7) Le disciple n’est pas un passif. La question présentée par le légiste est d’une urgente actualité : que faire pour avoir la vie éternelle ? Il y va de son avenir ; c’est notre avenir qui est en jeu. Jésus répond par la leçon de son catéchisme : “ Dans la Loi, qu’est-il écrit ? Comment lis-tu ? ” Vous connaissez la réponse du premier Testament : Tu aimeras ! L’Amour selon Dieu est la clé de notre existence, ici et là-bas, au travail comme à la maison… Mais qui est mon prochain ? Le blessé bien sûr ! Pas seulement. Si vous lisez la parabole jusqu’au bout…, vous constaterez que Jésus retourne la question ; il dit : “ Lequel des trois (le lévite, le prêtre, le Samaritain), à ton avis, s’est montré le prochain de l’homme qui était tombé sur les bandits ? ” L’amour selon le Crucifié du Golgotha, nous rend capables d’être le prochain du ‘blessé de la route de l’humanité’, c’est-à-dire le Christ lui-même. Il a manifesté son amour aux petits et aux pauvres. “ Il s’est fait le prochain des opprimés et des affligés ” (préface d’une prière eucharistique).

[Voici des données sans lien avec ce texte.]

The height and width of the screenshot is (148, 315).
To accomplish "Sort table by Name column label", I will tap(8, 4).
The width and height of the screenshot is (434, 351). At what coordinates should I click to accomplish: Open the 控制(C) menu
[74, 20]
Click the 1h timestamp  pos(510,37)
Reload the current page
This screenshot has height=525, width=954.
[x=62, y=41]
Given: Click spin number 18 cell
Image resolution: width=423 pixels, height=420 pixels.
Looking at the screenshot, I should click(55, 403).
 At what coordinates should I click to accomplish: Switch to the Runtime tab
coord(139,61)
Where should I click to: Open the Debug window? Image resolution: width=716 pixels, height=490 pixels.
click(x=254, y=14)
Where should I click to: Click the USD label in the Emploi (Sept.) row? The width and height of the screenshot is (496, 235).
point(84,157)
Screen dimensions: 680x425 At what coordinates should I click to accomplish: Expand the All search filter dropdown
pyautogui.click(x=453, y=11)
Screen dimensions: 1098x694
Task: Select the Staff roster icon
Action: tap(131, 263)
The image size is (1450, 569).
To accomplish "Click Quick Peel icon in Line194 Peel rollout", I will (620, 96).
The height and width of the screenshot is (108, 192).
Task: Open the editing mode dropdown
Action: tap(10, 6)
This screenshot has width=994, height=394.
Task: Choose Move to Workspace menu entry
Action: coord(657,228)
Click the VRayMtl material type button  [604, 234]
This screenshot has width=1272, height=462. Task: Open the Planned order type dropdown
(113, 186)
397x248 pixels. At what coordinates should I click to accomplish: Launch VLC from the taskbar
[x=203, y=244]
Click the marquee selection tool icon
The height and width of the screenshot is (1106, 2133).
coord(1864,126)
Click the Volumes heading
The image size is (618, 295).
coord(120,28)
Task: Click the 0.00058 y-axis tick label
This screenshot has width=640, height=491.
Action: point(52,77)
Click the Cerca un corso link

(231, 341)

Nous sommes tous des Samaritains ! Et nous voyons en tout homme, le visage de Dieu. C’est pourquoi la mesure de notre amour n’est plus nous-mêmes – aimer son prochain comme soi-même, disait la Loi. La mesure de notre amour est le Crucifié qui a vaincu la peur et la mort et qui nous donne la grâce d’aimer à sa mesure : “ Aimez-vous les uns les autres comme je vous ai aimés ! ” La Loi fait de nous des justiciables, l’Amour selon le Ressuscité nous donne d’être des sauvés et des ouvriers de l’Évangile. L’autre est toujours une sœur, un frère. Nous sommes tous des Samaritains. Bienheureux ceux qui ont faim et soif de la justice : ils seront rassasiés ; heureux les pauvres de cœur, le Royaume des cieux est à eux… ”

8) L’autre passage évangélique se trouve au début du chapitre onzième. Jésus s’est retiré. Il est quelque part pour prier. Un disciple le découvre en cette attitude contemplative… et il demande : “ Seigneur, apprends-nous à prier ”. Jésus confie l’unique prière chrétienne : Notre Père… Vingt siècles après ce moment mémorable, nous prions ainsi. Je ne peux en faire le commentaire. Permettez-moi simplement de vous redire ce que vous savez déjà : la prière est la respiration de l’âme ; elle apporte l’oxygène spirituel indispensable ; elle s’inscrit dans notre existence pour en irriguer le rythme et la qualité. C’est une question de vie ou de mort ! Et la prière du Pater nous offre une clé de discernement ; la prière du Pater impose une hiérarchie des valeurs. Elle est un travail par excellence, une activité de tout l’être, un repos et une mission. Elle est lumière ! Elle est vie !

9) Le service de l’Amour selon le Christ et le temps privilégié de la Prière sont les deux poumons qui nous donnent de vivre notre travail de femmes et d’hommes pleinement à l’aise dans la société. Pas hors du monde ! mais pour être des acteurs vigoureux dans ce vaste chantier de la construction d’une civilisation mondiale dans laquelle il n’y aura plus d’étrangers !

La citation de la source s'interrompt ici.